|Another glorious sunrise!|
We took Burrows Trail, and with barely four hours of choppy sleep during the long ride to the trailhead, we tiredly began up the trail through the dark forest. Stars were clearly visible, and the trail was wide and easy to follow. Spikes came in handy, snowshoes were unnecessary.
Once the incline hit, it got tough, mostly because of my tired state. We met with the Long Trail at the old hut clearing and hastily found ourselves at the summit. We made perfect timing, as five minutes later, the sun began to rise.
|The sun just starting to rise. The Worcester Range can be seen to the left.|
|The sun illuminating the snow.|
The softness of the sunlight swept across the snow drifts along the summit, turning the snow into a gentle orange tone. Ice caked every rock above treeline, and the wind howled all along the western side of the mountain. Even with all the beautiful sites, it was hard not to look toward the sun, as it rose slowly above the many peaks of Groton State Forest.
|The peaks of Groton State Forest perfectly framing the sun.|
|The sunlight shining along the ice-glazed rocks.|
Looking north we could see Mt.Mansfield beautifully snow-capped, along with Bolton Mountain, Spruce Peak, Madonna Peak, Mt.Sterling, and the Worcester Range, which is home to Mt.Hunger and White Rocks Mountain, also covered in snow.
|Mt.Mansfield (back) and Bolton Mountain (front).|
We stood watching the sun for several minutes. After a while, we decided to go momentarily to the southern side of the peak, where we achieved a view of Mt.Abraham, Mt.Ellen, Ethan Allen Mountain, Burnt Rock Mountain, and the distant peaks of Mt.Killington. The breeze began to pick up, making it an appropriate time to began our descent.
|Looking back from the summit to Mt.Mansfield.|
|Ethan Allen Mountain in the foreground, with Mt.Abraham and Mt.Ellen visible.|
Before entering the trees, we were able to get a few more glimpses over to Mt.Mansfield and some of the Adirondack high peaks over Lake Champlain. Giant Mountain and Rocky Peak Ridge were clearly visible, with Mt.Whiteface and Esther Mountain visible to the north.

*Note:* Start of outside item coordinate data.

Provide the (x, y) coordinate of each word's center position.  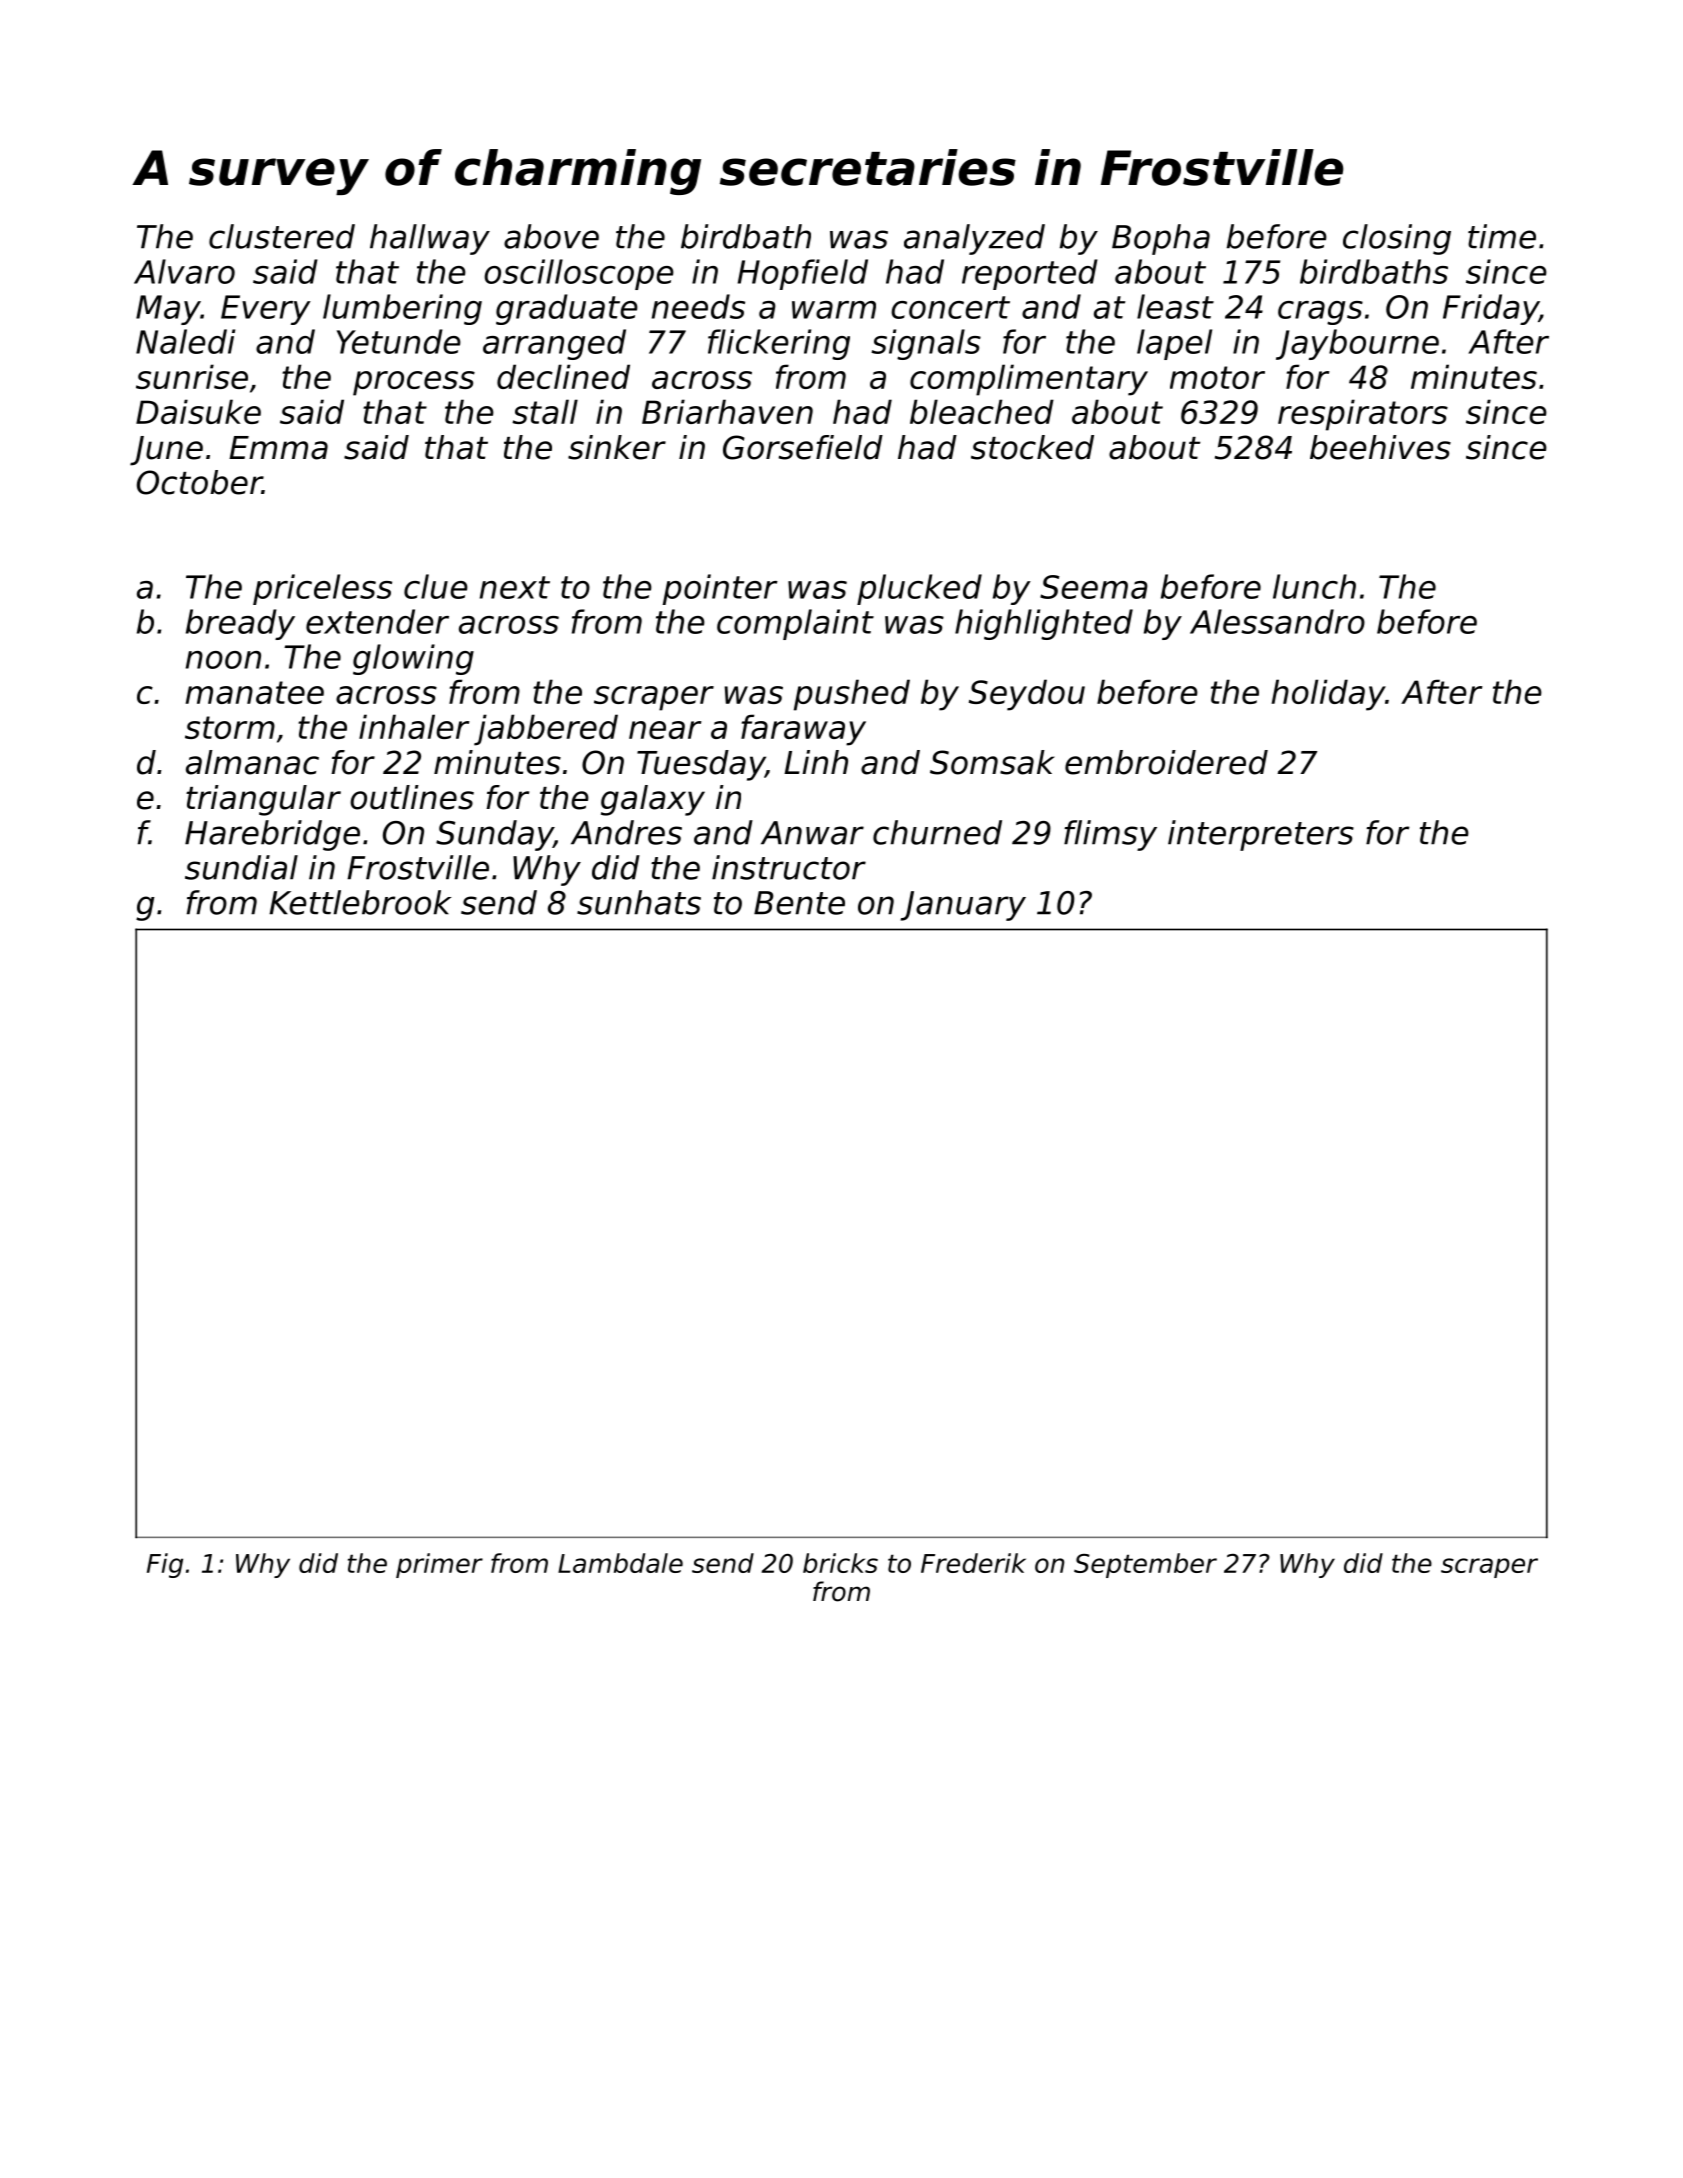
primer (439, 1565)
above (551, 236)
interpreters (1261, 835)
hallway (430, 239)
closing (1397, 239)
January (963, 906)
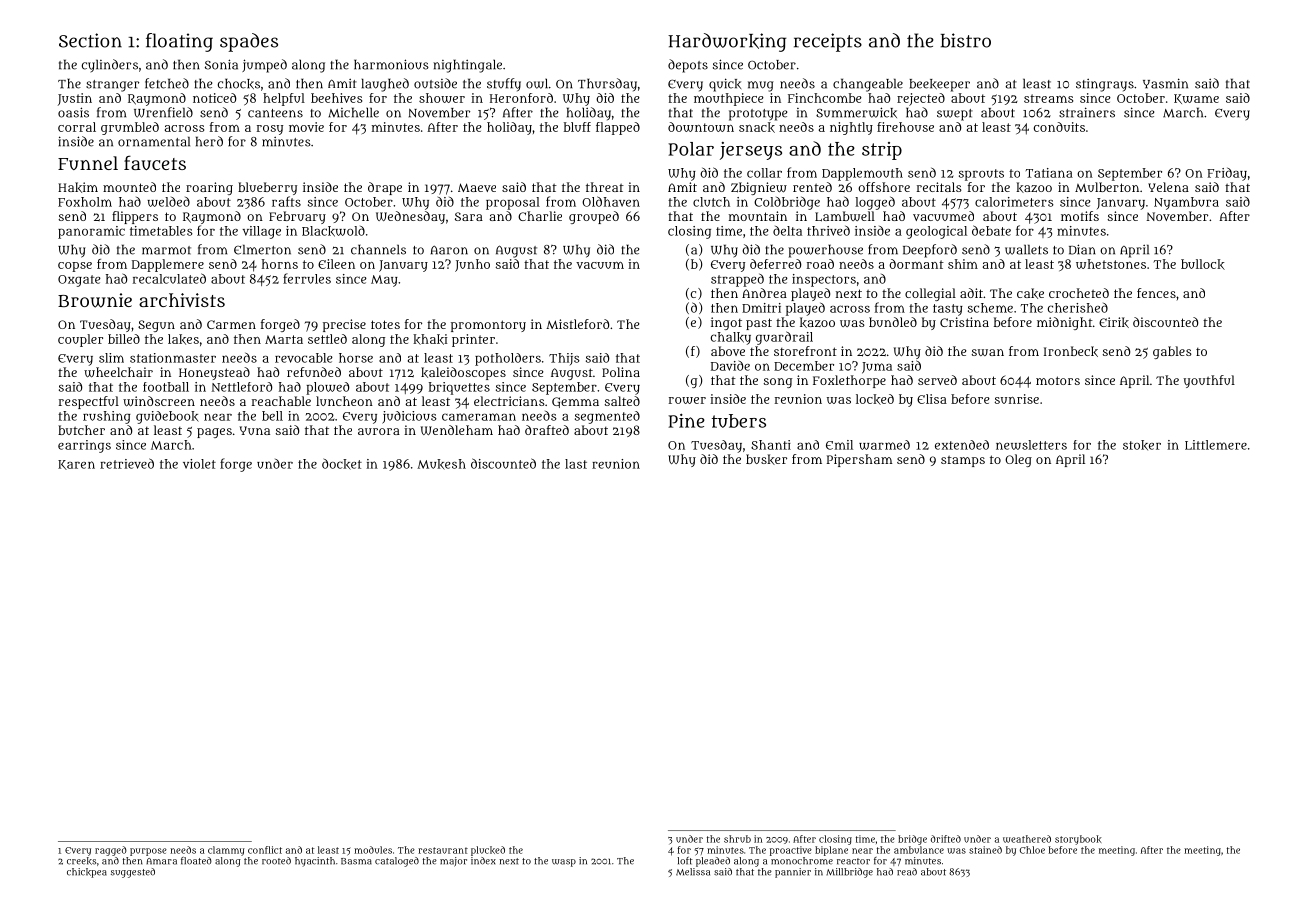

|Through the trees:Giant Mountain and Rocky Peak Ridge framing Mt.Marcy.|
|Mt.Mansfield stands majestically to the north.|
The forest was now well lit, and others started making their way up the trail in hopes of reaching the summit. There was even a back-country skier who was clearly having a good time. Overall, the descent was smooth an easy, as it should be, and we enjoyed numerous views through the trees up to Camel's Hump.
|An ordinary section of the trail.|
On the drive back, we encountered an abandoned house on Camels Hump Road. Two abandoned cars sat sadly in front of the dilapidated house. Most of the house's windows were shattered, and the doors were aged far beyond use. One section of the roof collapsed, exposing the weak skeleton of the house, and a chimney that hasn't been used for several years.
|The primary part of the house is well put together.|
|The front of the house hosts a rusted car.|
|A closer look at the mess.|
|If you happen to know what kind of cars these are, please comment below.|
Camel's Hump is a pleasure to climb any time of the year. The views were just incredible, by far one of the best sunrises I've witnessed. With all the other snow-capped peaks in the distance, the mountain gives me a true mountain experience, even without going through all the ups and downs of maneuvering over rocks and roots, Camel's Hump manages to deliver a real hiking experience in the dead of winter.